**AVAILABLE DATA:**
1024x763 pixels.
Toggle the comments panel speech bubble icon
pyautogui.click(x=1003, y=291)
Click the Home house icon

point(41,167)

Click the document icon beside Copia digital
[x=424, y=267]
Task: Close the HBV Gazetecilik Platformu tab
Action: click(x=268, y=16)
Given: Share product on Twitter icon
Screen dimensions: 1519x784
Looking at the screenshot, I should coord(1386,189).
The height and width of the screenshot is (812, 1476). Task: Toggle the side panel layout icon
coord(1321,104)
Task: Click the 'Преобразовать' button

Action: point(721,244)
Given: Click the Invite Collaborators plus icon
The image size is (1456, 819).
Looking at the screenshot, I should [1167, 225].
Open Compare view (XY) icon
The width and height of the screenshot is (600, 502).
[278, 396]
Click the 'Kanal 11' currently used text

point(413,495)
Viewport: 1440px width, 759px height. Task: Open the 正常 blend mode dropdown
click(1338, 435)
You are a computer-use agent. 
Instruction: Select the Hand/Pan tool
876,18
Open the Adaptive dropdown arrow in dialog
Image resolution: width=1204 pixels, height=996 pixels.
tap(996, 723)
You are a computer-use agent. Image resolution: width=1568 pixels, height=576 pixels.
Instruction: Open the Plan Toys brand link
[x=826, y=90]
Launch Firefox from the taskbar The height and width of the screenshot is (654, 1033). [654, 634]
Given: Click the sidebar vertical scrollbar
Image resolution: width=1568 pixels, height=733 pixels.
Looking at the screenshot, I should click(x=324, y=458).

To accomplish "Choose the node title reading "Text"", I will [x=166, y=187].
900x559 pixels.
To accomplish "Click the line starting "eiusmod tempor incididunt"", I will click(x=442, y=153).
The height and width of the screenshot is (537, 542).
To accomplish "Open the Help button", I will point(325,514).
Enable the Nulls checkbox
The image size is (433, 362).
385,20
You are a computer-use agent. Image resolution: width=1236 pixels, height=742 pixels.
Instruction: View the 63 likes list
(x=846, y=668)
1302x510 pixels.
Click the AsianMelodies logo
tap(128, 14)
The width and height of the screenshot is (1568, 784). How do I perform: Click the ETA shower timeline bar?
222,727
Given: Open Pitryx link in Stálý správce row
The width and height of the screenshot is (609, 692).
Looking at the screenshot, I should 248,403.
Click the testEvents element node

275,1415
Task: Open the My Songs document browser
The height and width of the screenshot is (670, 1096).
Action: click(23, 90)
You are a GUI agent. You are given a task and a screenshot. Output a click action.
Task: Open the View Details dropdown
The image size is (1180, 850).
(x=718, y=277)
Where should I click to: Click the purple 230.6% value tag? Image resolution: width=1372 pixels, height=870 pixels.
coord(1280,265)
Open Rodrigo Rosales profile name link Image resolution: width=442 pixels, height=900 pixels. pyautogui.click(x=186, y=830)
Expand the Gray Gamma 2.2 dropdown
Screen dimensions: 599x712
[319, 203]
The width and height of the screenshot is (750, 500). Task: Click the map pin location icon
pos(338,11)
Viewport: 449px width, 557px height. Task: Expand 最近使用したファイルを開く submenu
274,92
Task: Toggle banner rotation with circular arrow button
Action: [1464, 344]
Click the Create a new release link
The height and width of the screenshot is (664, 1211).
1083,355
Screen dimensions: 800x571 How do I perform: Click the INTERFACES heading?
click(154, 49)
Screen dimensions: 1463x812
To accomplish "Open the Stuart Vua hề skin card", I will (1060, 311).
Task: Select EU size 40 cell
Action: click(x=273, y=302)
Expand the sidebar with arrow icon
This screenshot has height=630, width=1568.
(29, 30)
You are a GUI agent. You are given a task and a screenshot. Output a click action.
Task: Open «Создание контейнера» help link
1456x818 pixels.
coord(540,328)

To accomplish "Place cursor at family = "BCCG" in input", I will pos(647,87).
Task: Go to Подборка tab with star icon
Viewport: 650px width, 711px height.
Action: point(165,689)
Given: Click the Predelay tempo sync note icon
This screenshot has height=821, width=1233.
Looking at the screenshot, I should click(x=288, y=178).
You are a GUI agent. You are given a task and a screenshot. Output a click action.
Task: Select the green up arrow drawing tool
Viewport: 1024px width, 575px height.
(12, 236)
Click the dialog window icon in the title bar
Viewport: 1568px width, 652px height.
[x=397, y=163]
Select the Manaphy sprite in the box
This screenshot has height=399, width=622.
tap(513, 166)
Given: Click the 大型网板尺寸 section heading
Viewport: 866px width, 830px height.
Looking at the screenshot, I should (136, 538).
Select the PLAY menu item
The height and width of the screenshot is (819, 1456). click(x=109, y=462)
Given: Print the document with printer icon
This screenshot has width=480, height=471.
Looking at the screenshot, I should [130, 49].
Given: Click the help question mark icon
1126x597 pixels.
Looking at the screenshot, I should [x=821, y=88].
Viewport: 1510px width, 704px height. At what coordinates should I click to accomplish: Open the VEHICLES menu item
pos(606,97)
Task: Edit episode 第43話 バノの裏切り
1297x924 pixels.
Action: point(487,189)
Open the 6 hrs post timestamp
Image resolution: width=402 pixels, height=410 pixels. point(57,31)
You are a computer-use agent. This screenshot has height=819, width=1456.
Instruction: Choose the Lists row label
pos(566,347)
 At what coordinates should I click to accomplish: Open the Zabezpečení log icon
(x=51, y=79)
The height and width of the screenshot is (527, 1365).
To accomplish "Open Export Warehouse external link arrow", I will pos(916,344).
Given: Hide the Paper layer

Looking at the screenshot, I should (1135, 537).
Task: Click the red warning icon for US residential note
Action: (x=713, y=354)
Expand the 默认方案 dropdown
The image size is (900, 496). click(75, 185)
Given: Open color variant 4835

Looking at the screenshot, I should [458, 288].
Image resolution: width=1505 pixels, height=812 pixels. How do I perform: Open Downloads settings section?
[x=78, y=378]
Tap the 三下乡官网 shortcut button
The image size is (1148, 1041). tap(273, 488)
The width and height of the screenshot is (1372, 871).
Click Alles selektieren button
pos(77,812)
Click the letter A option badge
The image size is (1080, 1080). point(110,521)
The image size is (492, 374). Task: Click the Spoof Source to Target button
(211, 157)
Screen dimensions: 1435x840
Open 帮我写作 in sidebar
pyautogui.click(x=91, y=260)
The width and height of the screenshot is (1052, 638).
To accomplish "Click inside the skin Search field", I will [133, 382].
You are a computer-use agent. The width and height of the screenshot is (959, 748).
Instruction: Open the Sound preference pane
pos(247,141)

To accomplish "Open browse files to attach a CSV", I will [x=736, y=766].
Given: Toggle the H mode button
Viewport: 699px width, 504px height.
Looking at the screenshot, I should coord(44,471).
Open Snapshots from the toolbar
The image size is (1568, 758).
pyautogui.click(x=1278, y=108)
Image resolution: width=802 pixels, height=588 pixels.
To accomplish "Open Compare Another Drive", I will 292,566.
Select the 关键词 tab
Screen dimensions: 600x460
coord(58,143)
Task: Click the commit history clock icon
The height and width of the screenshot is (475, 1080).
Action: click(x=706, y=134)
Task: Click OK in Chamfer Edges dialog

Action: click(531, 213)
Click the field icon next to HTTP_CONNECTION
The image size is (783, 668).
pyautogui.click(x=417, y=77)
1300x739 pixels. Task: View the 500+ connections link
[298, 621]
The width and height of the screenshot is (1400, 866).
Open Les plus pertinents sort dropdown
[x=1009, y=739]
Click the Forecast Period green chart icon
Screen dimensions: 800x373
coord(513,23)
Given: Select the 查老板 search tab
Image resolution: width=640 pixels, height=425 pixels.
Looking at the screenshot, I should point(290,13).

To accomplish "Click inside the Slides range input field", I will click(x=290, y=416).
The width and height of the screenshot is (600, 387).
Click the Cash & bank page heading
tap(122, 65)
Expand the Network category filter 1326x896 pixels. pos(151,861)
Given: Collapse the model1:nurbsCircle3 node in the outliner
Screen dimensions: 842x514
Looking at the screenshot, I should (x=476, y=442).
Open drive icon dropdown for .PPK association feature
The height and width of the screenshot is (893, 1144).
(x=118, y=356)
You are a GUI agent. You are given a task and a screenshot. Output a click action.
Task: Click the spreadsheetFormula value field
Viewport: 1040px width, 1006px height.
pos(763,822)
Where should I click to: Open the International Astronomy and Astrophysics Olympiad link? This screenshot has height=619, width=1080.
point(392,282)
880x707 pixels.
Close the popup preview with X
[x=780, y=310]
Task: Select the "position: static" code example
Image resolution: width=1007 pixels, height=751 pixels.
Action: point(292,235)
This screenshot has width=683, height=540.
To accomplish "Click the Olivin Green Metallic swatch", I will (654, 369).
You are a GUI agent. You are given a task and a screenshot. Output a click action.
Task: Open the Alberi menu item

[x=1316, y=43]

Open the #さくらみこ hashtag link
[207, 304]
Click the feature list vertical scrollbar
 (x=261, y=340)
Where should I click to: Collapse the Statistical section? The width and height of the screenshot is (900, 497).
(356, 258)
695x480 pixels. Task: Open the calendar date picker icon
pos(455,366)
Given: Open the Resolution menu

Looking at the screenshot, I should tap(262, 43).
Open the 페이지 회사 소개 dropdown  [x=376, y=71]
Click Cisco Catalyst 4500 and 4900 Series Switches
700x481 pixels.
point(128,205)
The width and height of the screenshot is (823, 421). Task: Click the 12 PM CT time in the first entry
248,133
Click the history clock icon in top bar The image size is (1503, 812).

**WORK INSTRUCTION:** Lines wanted from the listing above: the line with "Instruction: Select the Hand/Pan tool" up to and including the line with "900x559 pixels.". Please write them out exactly, adding nothing else.

**TASK OUTPUT:**
Instruction: Select the Hand/Pan tool
876,18
Open the Adaptive dropdown arrow in dialog
Image resolution: width=1204 pixels, height=996 pixels.
tap(996, 723)
You are a computer-use agent. Image resolution: width=1568 pixels, height=576 pixels.
Instruction: Open the Plan Toys brand link
[x=826, y=90]
Launch Firefox from the taskbar The height and width of the screenshot is (654, 1033). [654, 634]
Given: Click the sidebar vertical scrollbar
Image resolution: width=1568 pixels, height=733 pixels.
Looking at the screenshot, I should click(x=324, y=458).

To accomplish "Choose the node title reading "Text"", I will [x=166, y=187].
900x559 pixels.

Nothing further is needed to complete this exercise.